As the inner portion of a 6637 loads with dirt the suction gets forced farther out towards the dead end portion of the filter so that air is forced to flow through the part of the element's surface that's closer to the end cap as is required to satisfy the airflow demanded by the turbo. Tenn did an experiment in his driveway which kind of simulated this by placing a rag around the inner portion of his clean filter and revving the engine to measure the increased suction at the end cap. These measurements indicate to me that due to its "dead end" cylindrical design a 6637 doesn't fully utilize all of its surface area at any one time!
So if both of your filter types are overkill for the tube diameter, it would make sense that you would both indicate the same max suction (before he upgraded his turbo). The max suction for both at that point is really based upon the tube size and volume of air thru it?During the rest of his testing Tenn measured the inches H20 "suction" applied to the neck end of the 6637 as is shown below because this is where it must be measured in order to see the suction that corresponds to the airflow through the total surface area of the 6637 element.

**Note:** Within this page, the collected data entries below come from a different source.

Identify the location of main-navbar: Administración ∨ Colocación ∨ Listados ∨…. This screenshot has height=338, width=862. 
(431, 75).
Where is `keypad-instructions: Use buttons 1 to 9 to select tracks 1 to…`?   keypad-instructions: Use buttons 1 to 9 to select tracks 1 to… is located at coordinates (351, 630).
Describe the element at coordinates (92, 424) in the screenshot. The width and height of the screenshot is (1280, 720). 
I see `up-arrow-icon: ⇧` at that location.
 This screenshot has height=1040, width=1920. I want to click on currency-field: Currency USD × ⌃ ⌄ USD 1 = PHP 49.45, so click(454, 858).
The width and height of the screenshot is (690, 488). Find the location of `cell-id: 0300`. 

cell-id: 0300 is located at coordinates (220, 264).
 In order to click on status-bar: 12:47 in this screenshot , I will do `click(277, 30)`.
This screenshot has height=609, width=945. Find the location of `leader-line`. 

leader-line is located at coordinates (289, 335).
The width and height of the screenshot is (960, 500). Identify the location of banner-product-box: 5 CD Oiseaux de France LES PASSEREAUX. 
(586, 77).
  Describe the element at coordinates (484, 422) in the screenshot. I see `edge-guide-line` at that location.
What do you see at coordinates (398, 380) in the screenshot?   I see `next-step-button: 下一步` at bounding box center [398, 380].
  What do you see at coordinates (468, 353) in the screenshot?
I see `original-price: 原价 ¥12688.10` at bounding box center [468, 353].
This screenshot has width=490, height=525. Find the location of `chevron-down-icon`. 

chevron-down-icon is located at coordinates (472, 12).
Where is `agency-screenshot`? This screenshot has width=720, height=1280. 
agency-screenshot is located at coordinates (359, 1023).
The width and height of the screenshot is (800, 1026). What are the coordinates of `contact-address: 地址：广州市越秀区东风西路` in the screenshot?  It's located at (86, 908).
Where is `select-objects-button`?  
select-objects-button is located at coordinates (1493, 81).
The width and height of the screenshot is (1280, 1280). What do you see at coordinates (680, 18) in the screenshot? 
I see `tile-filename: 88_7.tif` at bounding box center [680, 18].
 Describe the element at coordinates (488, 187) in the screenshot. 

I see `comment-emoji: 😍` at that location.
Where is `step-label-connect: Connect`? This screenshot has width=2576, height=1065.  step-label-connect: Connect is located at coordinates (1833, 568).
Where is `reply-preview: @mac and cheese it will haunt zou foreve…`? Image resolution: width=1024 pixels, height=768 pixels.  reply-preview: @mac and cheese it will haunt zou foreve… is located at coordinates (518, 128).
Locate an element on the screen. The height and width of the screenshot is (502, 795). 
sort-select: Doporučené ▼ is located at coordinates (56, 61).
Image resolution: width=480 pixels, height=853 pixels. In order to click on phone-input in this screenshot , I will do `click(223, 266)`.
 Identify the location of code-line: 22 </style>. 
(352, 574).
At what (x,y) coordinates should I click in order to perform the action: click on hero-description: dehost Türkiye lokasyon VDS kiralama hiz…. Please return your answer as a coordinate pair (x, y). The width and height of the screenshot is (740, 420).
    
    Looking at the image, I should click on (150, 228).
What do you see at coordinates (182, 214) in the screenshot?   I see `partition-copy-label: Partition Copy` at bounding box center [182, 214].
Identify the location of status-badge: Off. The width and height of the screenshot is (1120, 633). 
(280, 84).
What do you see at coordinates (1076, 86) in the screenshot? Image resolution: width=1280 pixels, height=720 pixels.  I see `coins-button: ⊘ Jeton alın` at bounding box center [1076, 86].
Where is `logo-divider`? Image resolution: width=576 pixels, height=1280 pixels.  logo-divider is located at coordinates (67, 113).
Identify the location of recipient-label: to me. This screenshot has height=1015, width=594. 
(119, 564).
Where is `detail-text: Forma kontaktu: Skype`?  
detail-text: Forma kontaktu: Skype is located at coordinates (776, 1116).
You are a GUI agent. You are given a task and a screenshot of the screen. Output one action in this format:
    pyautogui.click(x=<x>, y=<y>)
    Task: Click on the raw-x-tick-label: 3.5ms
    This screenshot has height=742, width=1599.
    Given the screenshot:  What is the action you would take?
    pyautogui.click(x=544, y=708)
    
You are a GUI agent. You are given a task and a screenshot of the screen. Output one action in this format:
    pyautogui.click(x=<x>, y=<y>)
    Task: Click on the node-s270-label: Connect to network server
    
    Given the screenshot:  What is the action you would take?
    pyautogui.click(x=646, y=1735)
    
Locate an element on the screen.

If anyone's interested in the raw data and the analyses of the data I can find some links to it or post a summary here but the bottom line is that we both had DP chips and while towing under similar conditions of load as defined by RPM and BP Tenn and I both saw about the same values of inches H20 "suction" being applied to the 6637 and to the AIS and the maximum suction seen was 12" H2O. Tenn has since upgraded his injectors and turbo and he can now easily pin his Magnehelic gauge at well past its full scale reading of 15" H2O!
There is an ASTM or ISO standard for just about everything. The information is just difficult to find unless you work in an engineering office.thanks for the great detail of the investigation work ErnestEugene. Both the ISO-5011 info and your personal experience. Interesting testing, I didn't know there was an ISO standard.